The mission is taken to be escorting the MV-22 throughout a land assault (Marine Corps), to provide cover while the MV-22 is on the ground at the landing zone, and to still have useful capacity for diversions. To meet this task this Escort concept stays with the same core physics of tilting rotors plus fixed wings of the Osprey, but re-configured for gunship duties. The rotors are removed from the wing tips to mount them on the aircraft centre-line as inter-meshing rotors tilting back one-at-a-time, to act as pusher props in the aeroplane mode. The merits and concerns of this approach are discussed.

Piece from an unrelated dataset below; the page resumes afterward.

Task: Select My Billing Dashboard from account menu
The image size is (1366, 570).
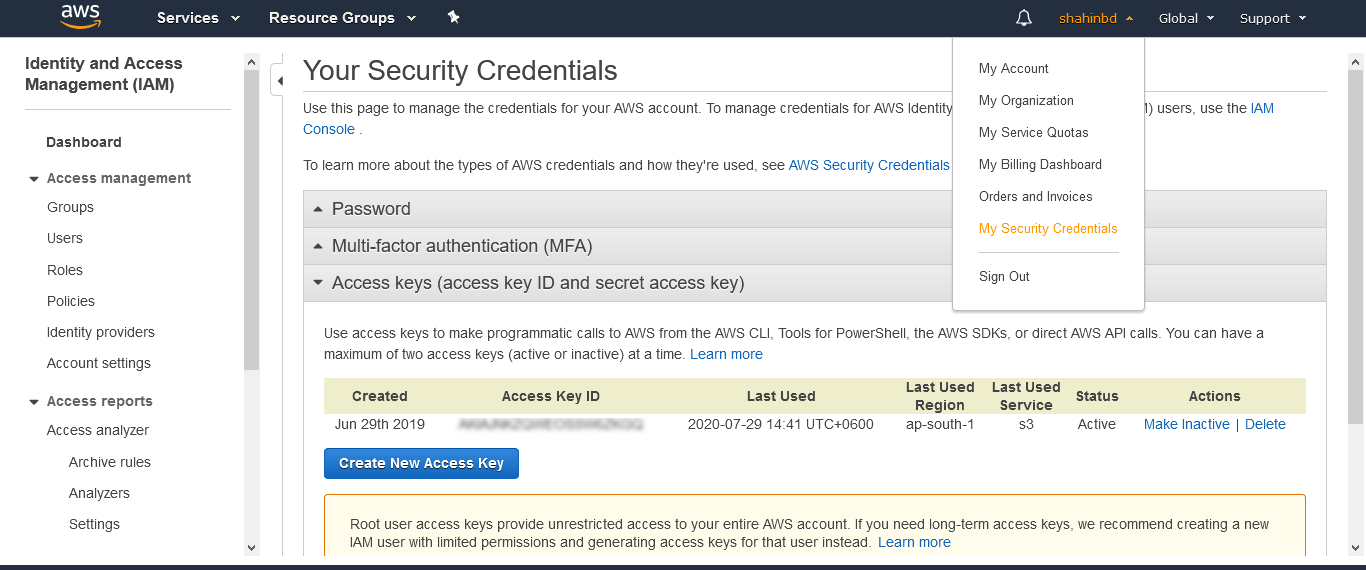Action: coord(1040,165)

The study first reviews present tiltrotor technology and how that may develop. It then reviews what may be achievable from the centre-line tiltrotor configuration, the targets needed in key design parameters and design sensitivities, defining what the enabling technologies must achieve for the Escort. In hover, key areas are rotor disk loading and figure of merit, and also the rotor blockage caused by the fuselage and wings. In winged flight, the proprotor propulsive efficiency and the aircraft lift-over-drag are key, and fundamental to the feasibility of any tiltrotor concept, there is the all important transition process.
At this conceptual stage of the Escort, the transition process stands out as the dominant risk, and one that touches on all the others, so it was decided to build and flight test a model. The flight test programme plans are described and initial flight results reported.